Section ByLaws

Society of Petroleum Engineers (SPE) Inc.

Golden Gate Section Bylaws

 

May 5, 2018

ARTICLE 1: SECTION NAME AND JURISDICTION

Section 1.  Name. The name of the section is Golden Gate Section of the Society of Petroleum Engineers.

 

Section 2.  Established. The Golden Gate Section was established on May 13 1966.

 

Section 3. Headquarters.  The Golden Gate Section headquarters and jurisdiction will be the San Francisco Bay Area.  

 

ARTICLE 2: PURPOSE

Section 1. Bylaws.   These Bylaws are a governing document for the management and activities of the Golden Gate Section. The Golden Gate Section is also governed by all policies set by the SPE International Board of Directors.

 

Section 2.  Mission.  The Golden Gate Section exists to further the mission and vision of SPE by providing local meetings for the discussion of subjects relating to energy resources.

 

ARTICLE 3: MEMBERSHIP

Section 1.  Requirements.  An SPE membership is a requirement for membership to the Golden Gate Section.  Only SPE members in good standing who have selected the Golden Gate Section as primary shall be members of the Golden Gate Section. We will welcome and accommodate any SPE member visiting our area.

 

Section 2.  Affiliates.  The board of directors may approve classes of non-voting affiliates with rights, privileges, and obligations established by the board.  Affiliates may be individuals, businesses, and other organizations that seek to support the mission of the society.  Affiliates have no voting rights and are not members of the Golden Gate Section.

 

ARTICLE 4: BOARD OF DIRECTORS

Section 1.  Number of Directors.  The Golden Gate Section shall have a board of directors consisting of at least 4 and no more than 15 directors.  Included among the directors are the positions of Chair, Program Chair, Membership Chair, and Treasurer.
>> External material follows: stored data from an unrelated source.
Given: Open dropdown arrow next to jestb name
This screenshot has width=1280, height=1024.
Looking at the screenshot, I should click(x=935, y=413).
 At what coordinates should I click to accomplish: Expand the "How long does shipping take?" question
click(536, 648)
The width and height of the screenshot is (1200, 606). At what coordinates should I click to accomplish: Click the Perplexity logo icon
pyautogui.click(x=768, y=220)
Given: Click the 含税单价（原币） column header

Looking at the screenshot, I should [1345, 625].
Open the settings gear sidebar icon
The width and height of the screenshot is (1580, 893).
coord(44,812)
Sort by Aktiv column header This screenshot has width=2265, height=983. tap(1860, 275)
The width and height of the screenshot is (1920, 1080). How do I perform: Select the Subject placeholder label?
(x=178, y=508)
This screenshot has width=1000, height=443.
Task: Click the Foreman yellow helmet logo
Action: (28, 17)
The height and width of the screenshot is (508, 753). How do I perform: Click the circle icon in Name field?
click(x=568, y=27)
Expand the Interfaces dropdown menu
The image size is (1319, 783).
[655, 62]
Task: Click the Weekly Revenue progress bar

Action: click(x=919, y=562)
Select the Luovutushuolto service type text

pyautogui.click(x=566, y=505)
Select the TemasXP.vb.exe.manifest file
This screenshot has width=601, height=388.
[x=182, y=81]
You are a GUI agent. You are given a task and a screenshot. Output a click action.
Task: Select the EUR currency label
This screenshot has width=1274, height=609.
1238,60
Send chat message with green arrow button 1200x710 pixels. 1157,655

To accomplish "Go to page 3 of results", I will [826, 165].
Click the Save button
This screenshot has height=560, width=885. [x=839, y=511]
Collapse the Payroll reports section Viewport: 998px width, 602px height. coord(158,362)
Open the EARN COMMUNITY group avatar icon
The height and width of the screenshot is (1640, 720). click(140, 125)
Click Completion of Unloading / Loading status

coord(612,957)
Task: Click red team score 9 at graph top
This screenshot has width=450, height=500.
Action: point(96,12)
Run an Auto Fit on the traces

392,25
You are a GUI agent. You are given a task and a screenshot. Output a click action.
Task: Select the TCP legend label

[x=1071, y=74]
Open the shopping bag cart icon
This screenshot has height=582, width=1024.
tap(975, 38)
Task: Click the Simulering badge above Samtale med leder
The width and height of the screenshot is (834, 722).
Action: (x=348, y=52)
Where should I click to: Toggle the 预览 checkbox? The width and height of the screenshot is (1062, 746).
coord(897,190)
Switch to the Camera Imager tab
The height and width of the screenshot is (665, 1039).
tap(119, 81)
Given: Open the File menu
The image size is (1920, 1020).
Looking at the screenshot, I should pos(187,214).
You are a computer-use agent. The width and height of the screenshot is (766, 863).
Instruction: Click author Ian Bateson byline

Within these limits, the board may increase or decrease the number of directors serving on the board.

 

Section 2. Powers.  All Golden Gate Section powers shall be exercised by or under the authority of the board and the affairs of the Golden Gate Section shall be managed under the direction of the board, except as otherwise provided by law.

 

Section 3. Terms. 

  • All directors shall be elected to serve a one-year term; however, the term may be extended until a successor has been elected.
  • Directors may serve terms in succession.
  • The term of office shall be considered to begin July 1 and end June 30 of the following year in office, unless the term is extended until such time as a successor has been elected.

 

Section 4. Qualifications and Election of Directors.  In order to be eligible to serve as a director on the board of directors, the individual must be a member of the Golden Gate Section of the Society of Petroleum Engineers.  A nominating committee selected by the chair prepares a list for the incoming board of directors and present it to the section members at the annual meeting of the section. Members may add to, subtract from, or alter the list of nominees during the annual meeting using acceptable parliamentary rules. The board members will be selected by a majority vote of members present.

 

Section 5. Vacancies.  The board of directors may fill vacancies due to the expiration of a director’s term of office, resignation, death, or removal of a director or may appoint new directors to fill a previously unfilled board position, subject to the maximum number of directors under these Bylaws.

 

Section 6. Removal of Directors.  A director may be removed by two-thirds (2/3rd) vote of the board of directors then in office, if:

  • the director is absent and unexcused from two or more meetings of the board of directors in a twelve-month period. The board chair is empowered to excuse directors from attendance for a reason deemed adequate by the board chair. The chair shall not have the power to excuse him/herself from the board meeting attendance and in that case, the board program chair shall excuse the chair or:
  • for cause or no cause, if before any meeting of the board at which a vote on removal will be made the director in question is given electronic or written notification of the board’s intention to discuss her/his case and is given the opportunity to be heard at a meeting of the board.

 

 

ARTICLE 5: COMMITTEES

Committees may be appointed by the section board. All committee actions, programs, and financial transactions are at the discretion of the section board.

 

ARTICLE 6: BYLAW AMENDMENTS

Amendments to these bylaws must first be approved by the board. Upon approval, the board will notify the membership of the proposed changes. If the board receives no objections to the changes 30 days following the notice, the amendment is adopted. A copy of the current bylaws is kept on file with SPE.

 

ARTICLE 7: DISSOLUTION

If the section board deems necessary to dissolve the section, an affirmative vote of two-thirds of membership is required. A lack of vote is considered affirmative. At any time and for any reason, if dissolution is necessary, all remaining funds must be allocated to SPE.